#### EXCERPT TO READ:
»»

Homework #5: More random variables

Due: May 16, 2016 at 14:00.

Read and understand the following instructions on submission of homework. If you do not follow them, you will not receive credit.

Write a plain text e-mail to me. This homework does contain special symbols, but you can copy and paste them from the assignment if you need them and don't know how to input them. (It does not use special wordprocessor features. Do not attach a wordprocessor file such as Microsoft Word or a Excel spreadsheet. I will not read them.) Give the mail the subject "01CN101 Homework #5 by <your name>" in hankaku romaji and send it to math-hw@turnbull.sk.tsukuba.ac.jp. (This subject is helpful for automatically sorting incoming mail.)

Make sure that the body of the email contains your name and student ID number.

You should automatically receive an acknowledgment of your submission by email. Keep that mail. In case I lose your mail for some reason it becomes your proof of homework submission. If you don't receive an acknowledgment, you probably submitted to the wrong address.

Problems

In these problems, unless otherwise specified, you may use the cumulative distribution, the mass function, or the density function, as is convenient.

««

#### RECORD EXTRACTS:

»»

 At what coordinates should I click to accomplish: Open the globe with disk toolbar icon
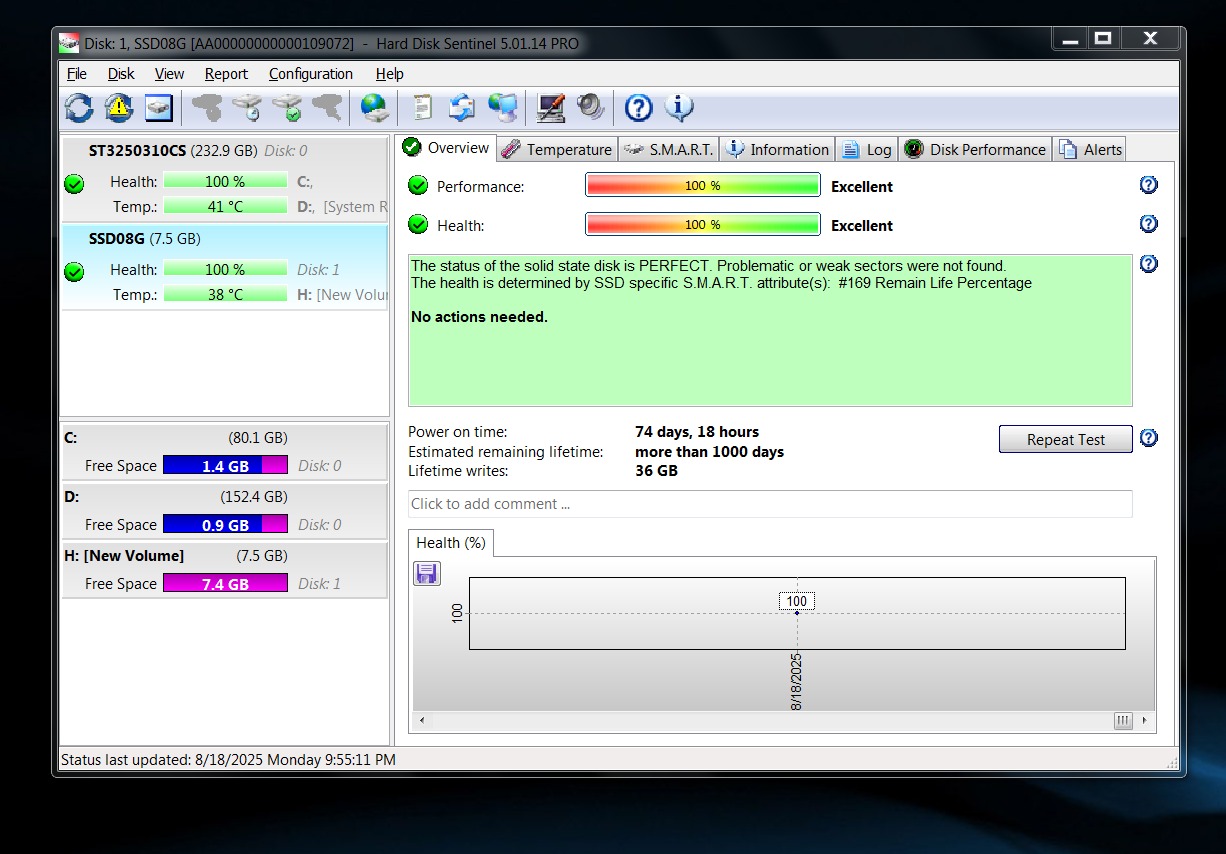click(374, 108)
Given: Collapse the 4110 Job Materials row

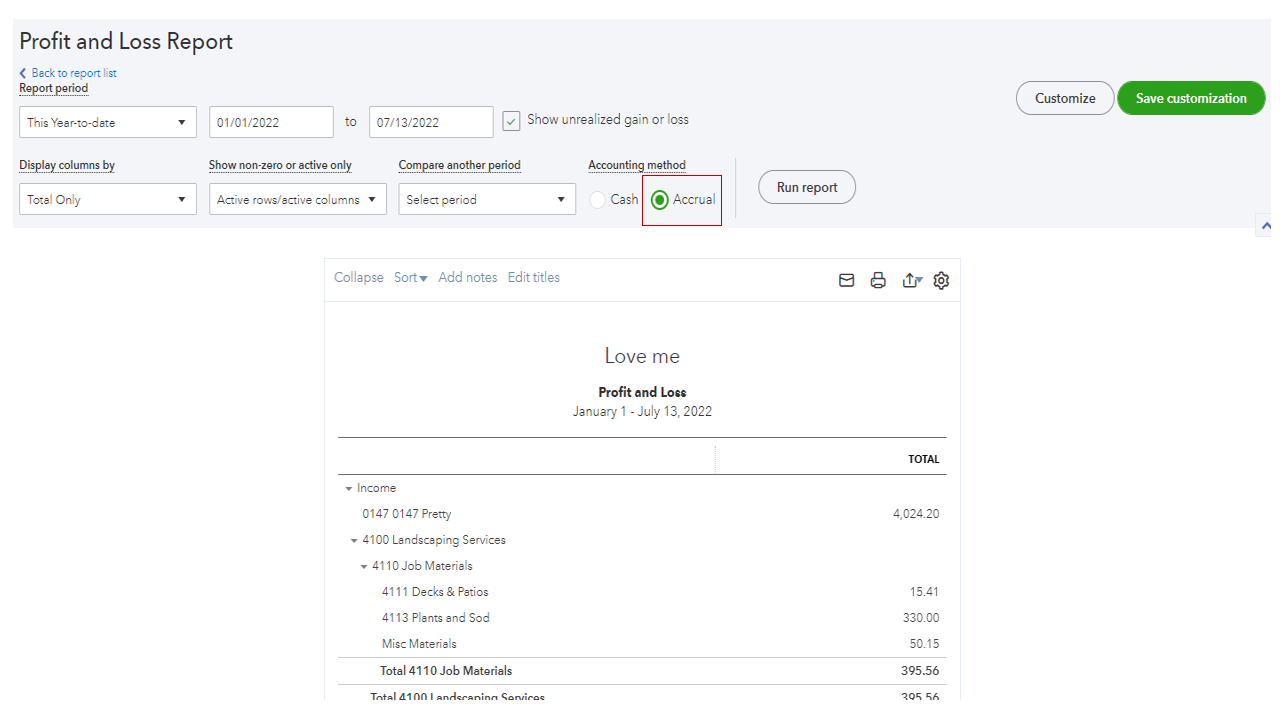Looking at the screenshot, I should [364, 567].
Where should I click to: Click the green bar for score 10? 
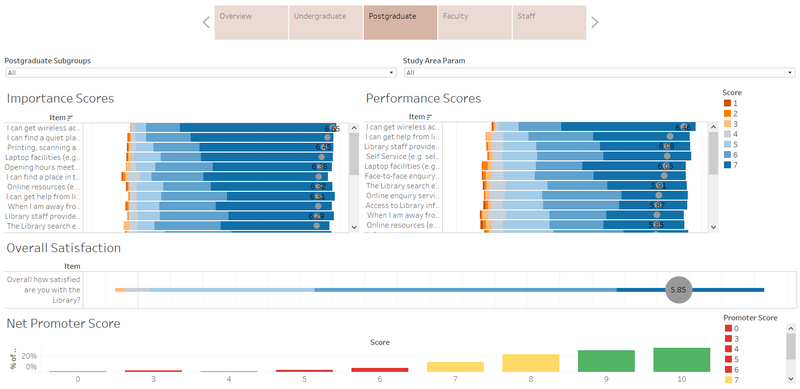coord(682,360)
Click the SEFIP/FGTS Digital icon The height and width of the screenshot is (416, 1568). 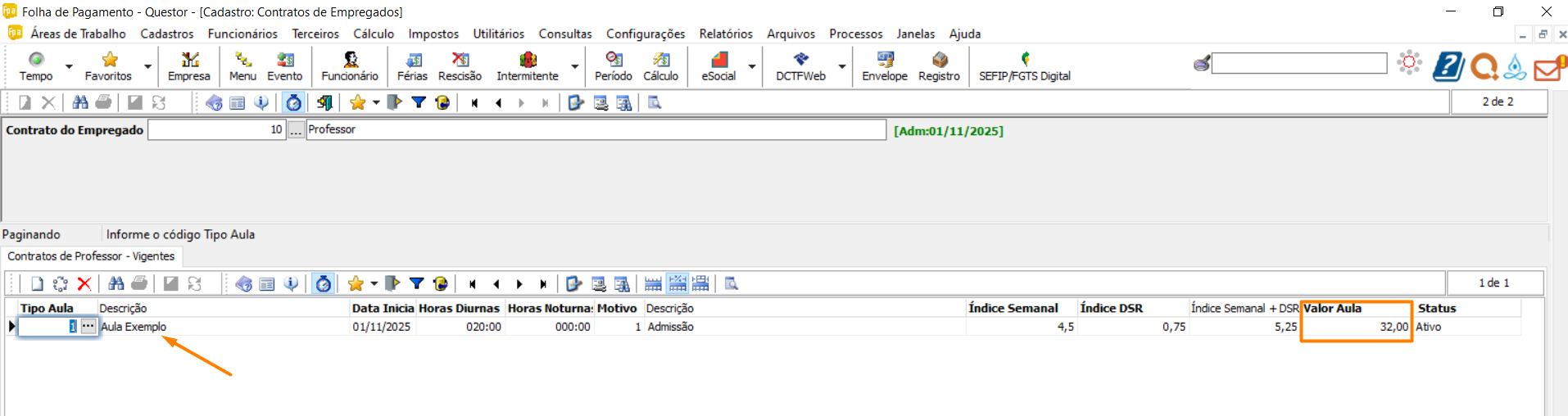(1024, 66)
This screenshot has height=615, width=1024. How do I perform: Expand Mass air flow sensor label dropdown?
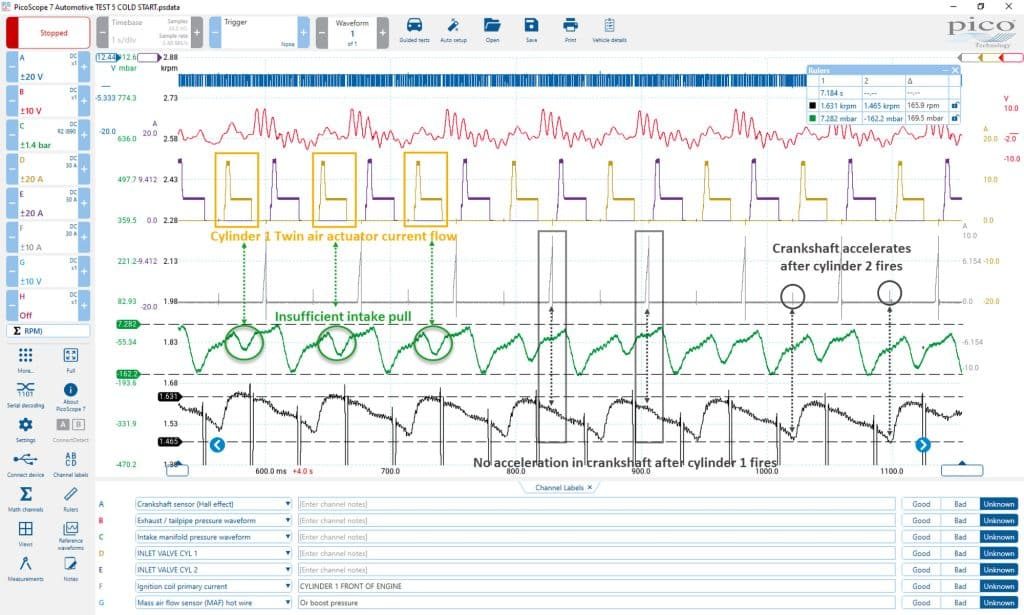(287, 603)
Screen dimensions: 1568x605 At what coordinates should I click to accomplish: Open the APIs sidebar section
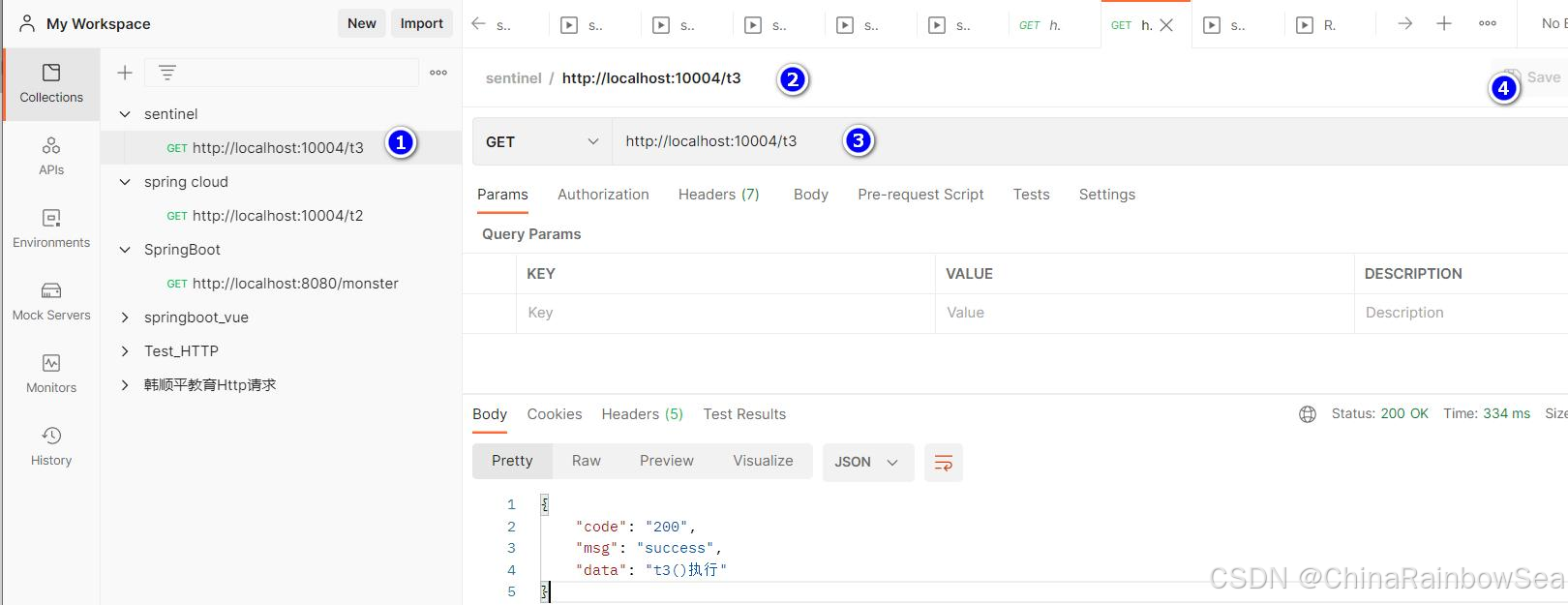51,156
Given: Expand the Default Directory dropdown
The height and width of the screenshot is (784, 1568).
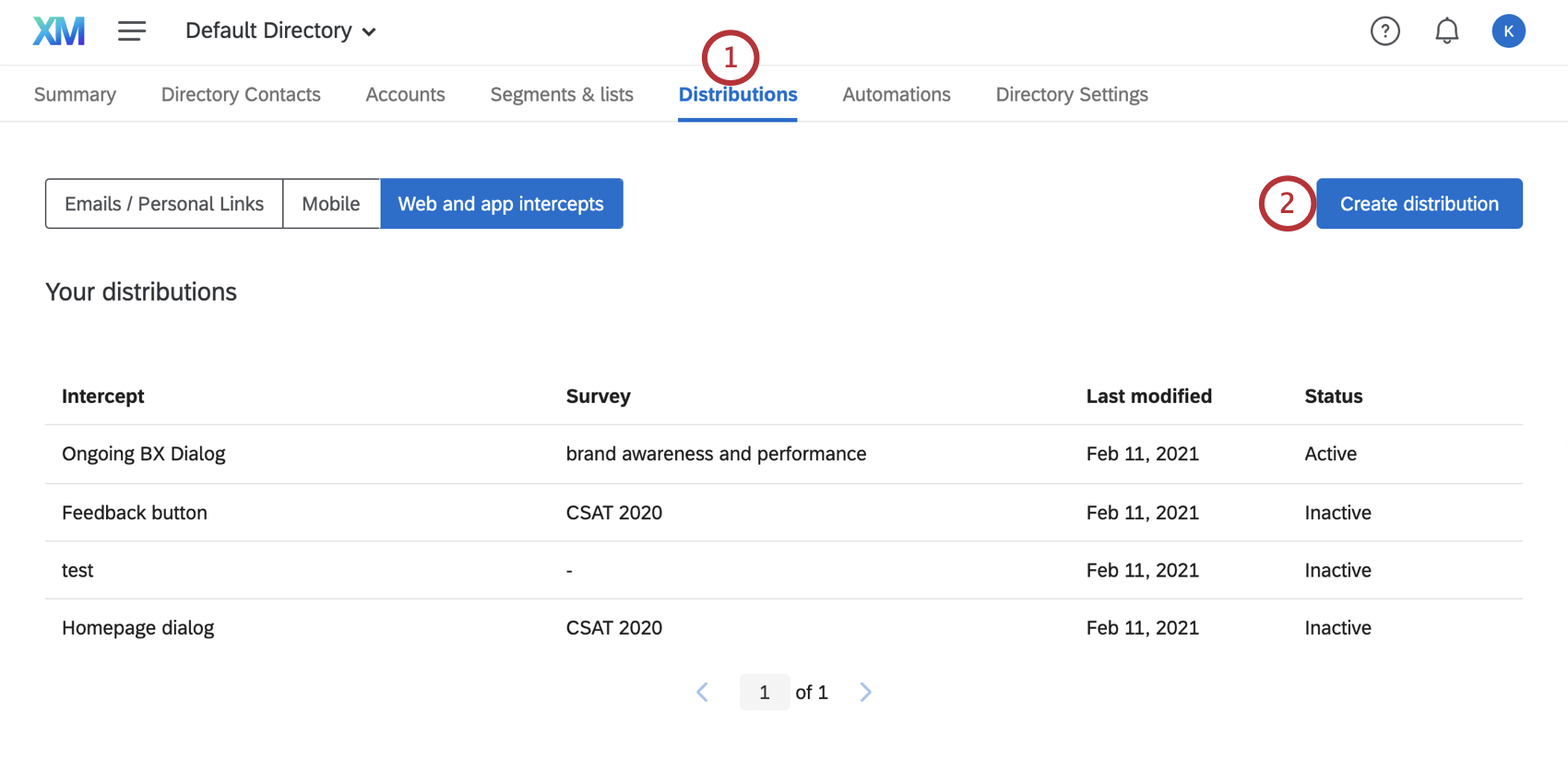Looking at the screenshot, I should click(280, 31).
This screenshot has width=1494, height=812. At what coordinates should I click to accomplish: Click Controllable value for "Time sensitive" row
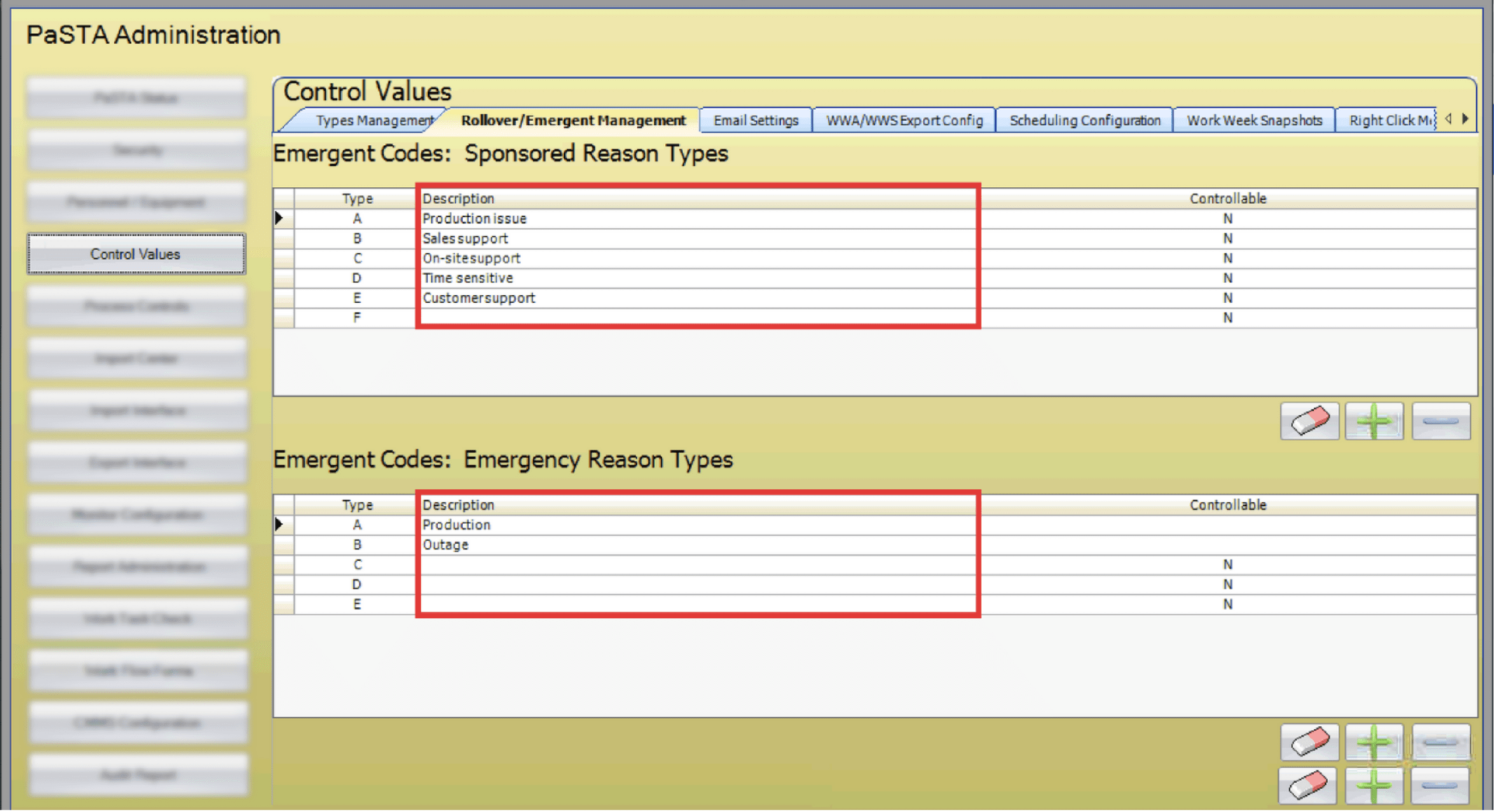coord(1227,278)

««

#### WHAT TO WORK ON:
A - Answer from the homework instructions:
(i) When is the homework due?
(ii) To what address should the email be sent?
(iii) What should you keep as proof that you submitted the homework?
B - Translate this sentence from the homework instructions into Spanish: "Make sure that the body of the email contains your name and student ID number."

#### ANSWERS FOR THIS EXERCISE:
A -
(i) May 16, 2016 at 14:00.
(ii) math-hw@turnbull.sk.tsukuba.ac.jp
(iii) The acknowledgment email you automatically receive after submitting.

B - Asegúrese de que el cuerpo del correo electrónico contenga su nombre y su número de identificación de estudiante.